Looking at BeOS based systems like TuneTracker. I can see why someone with extend the OS with closed sourced code so that they could sell it as a complete specialized system.
But those of us who have seen the fall of Amiga, OS2, BeOS, and Zeta are not interested in tying down our future to closed source. I like my programming freedom to write code to do what I want. And for that I need either an open source OS or lots of money to buy the license/source/docs of a closed OS, and I don’t have the money.
But those of us who have seen the fall of Amiga, OS2, BeOS, and Zeta are not interested in tying down our future to closed source.
A good point, and I agree
Seriously, what’s the appeal of Haiku vs Linux, BSD, Mac or Windows?
“Seriously, what’s the appeal of Haiku vs Linux, BSD, Mac or Windows?”
It’s not Linux, BSD, Mac or Windows.
BeOS (and by extension, Haiku) has one of the cleanest file layouts in the industry, which really simplifies file management.

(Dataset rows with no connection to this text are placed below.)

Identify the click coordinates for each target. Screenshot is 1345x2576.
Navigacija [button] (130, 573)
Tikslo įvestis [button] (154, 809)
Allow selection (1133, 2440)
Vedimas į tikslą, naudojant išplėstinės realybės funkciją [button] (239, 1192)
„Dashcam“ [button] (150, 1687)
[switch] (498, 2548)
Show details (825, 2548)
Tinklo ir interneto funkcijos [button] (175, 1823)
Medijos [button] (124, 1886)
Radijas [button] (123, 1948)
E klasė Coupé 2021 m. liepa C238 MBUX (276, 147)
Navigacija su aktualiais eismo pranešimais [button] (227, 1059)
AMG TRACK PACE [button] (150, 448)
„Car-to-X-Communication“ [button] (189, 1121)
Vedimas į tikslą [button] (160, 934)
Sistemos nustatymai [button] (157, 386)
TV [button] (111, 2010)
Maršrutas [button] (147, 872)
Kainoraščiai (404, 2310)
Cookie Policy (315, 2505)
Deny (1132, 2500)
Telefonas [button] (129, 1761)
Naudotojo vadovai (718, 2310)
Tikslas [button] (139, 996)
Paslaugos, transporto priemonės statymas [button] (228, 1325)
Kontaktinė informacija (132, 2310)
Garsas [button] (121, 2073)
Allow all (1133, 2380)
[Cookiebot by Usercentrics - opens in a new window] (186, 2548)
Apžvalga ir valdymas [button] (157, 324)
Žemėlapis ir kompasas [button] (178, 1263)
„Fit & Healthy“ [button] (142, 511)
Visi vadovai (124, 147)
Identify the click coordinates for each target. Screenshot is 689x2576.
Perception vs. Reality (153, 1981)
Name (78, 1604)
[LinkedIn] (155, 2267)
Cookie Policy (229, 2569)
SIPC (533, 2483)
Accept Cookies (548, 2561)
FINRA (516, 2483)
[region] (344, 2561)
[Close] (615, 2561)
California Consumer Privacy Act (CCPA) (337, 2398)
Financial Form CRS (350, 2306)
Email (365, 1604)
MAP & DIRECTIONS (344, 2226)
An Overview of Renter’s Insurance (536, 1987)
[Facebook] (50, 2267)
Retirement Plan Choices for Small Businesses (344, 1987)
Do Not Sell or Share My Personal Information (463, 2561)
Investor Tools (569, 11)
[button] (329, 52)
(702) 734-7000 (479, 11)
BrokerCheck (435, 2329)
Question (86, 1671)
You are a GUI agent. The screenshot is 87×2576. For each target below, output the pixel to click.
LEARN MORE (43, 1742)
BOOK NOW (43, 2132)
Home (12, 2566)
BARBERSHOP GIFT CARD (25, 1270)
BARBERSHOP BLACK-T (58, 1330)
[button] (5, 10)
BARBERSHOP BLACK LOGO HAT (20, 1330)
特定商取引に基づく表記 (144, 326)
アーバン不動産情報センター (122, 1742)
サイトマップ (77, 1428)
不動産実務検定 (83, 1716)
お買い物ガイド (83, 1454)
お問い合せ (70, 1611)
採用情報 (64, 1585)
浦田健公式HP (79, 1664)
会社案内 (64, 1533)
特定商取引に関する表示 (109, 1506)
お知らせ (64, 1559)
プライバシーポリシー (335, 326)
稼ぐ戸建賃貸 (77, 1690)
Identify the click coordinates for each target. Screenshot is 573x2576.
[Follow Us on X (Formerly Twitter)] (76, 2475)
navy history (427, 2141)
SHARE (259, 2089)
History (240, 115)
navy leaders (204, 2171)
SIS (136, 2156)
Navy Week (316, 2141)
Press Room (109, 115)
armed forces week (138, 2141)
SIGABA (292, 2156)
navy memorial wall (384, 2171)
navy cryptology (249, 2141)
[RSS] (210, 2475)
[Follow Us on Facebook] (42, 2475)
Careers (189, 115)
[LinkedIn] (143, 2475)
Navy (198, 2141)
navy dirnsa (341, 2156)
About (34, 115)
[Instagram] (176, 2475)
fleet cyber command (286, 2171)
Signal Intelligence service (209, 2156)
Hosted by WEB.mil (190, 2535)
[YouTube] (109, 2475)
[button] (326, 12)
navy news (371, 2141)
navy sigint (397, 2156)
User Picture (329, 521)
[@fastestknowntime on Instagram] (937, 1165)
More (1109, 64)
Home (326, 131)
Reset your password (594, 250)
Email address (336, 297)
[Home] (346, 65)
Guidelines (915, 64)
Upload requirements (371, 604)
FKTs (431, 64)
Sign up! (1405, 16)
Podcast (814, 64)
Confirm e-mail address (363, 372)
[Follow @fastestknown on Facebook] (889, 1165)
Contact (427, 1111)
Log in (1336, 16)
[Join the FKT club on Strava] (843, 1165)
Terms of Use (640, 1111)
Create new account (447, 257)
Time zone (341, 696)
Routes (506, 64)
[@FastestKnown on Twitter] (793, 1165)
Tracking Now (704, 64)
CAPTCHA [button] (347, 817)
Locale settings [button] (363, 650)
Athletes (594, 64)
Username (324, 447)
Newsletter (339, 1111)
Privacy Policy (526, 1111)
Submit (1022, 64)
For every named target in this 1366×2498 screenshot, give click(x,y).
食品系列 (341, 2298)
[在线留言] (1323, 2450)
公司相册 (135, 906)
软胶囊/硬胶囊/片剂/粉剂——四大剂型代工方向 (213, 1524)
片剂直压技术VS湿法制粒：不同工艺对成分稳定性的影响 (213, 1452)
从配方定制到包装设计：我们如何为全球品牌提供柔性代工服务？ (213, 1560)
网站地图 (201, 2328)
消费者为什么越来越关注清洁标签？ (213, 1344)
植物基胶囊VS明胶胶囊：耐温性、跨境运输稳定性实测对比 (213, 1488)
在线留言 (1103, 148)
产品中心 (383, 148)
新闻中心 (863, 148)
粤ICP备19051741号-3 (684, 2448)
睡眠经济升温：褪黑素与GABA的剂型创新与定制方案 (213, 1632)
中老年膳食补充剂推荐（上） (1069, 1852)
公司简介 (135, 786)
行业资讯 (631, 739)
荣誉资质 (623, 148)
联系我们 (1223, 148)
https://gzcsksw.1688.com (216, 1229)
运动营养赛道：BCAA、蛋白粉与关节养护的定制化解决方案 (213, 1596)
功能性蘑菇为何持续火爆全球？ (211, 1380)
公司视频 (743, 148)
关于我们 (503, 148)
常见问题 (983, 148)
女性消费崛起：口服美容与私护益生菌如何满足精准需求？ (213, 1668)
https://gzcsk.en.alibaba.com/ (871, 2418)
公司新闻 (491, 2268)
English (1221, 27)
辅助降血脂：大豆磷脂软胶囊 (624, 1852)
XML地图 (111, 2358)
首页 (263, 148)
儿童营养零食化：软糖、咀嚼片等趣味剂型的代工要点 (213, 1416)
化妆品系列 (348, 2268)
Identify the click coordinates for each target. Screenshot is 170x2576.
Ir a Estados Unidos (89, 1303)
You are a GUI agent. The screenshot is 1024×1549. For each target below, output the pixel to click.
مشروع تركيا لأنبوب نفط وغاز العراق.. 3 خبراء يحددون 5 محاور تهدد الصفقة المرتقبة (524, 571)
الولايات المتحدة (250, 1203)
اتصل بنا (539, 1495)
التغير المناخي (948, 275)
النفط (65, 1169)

The C++ API for managing the OS is one of the cleanest in the industry. The OS forces a multithreaded design, which in todays multi CPU world makes the application more ‘responsive’. And finally, the philosophy of the OS is to be lean by design – granted, you may miss out on a feature or two (we dont like bloat), but on the other hand, your system will be faster.
Think of Haiku as a sports car. It is not intended to haul large amounts of cargo, it has no back seats for the kids, the trunk space for groceries is small etc. However, the OS is sooooo responsive and fast, and gives the user instant feedback to every shift, every acceleration and every bump in the road. And thats the way we like it.
I fully agree with the Guidelines. “Enforcing” them is not a matter of law but of respect. This is the OpenSource community people. Not corporate America…!!!
Appearantly a Haiku project goal is to become a mainstream free OS like Linux. This decision may turn out very well as it will surely ease the community-support by reducing the fregmentation of the user experiences and concentrating the powers to one mainstream distribution.
On the ideology part: it may be questionable that they practically prohibit/enslow the spread of any the non-official distro, but it may be the time for some pragmatism.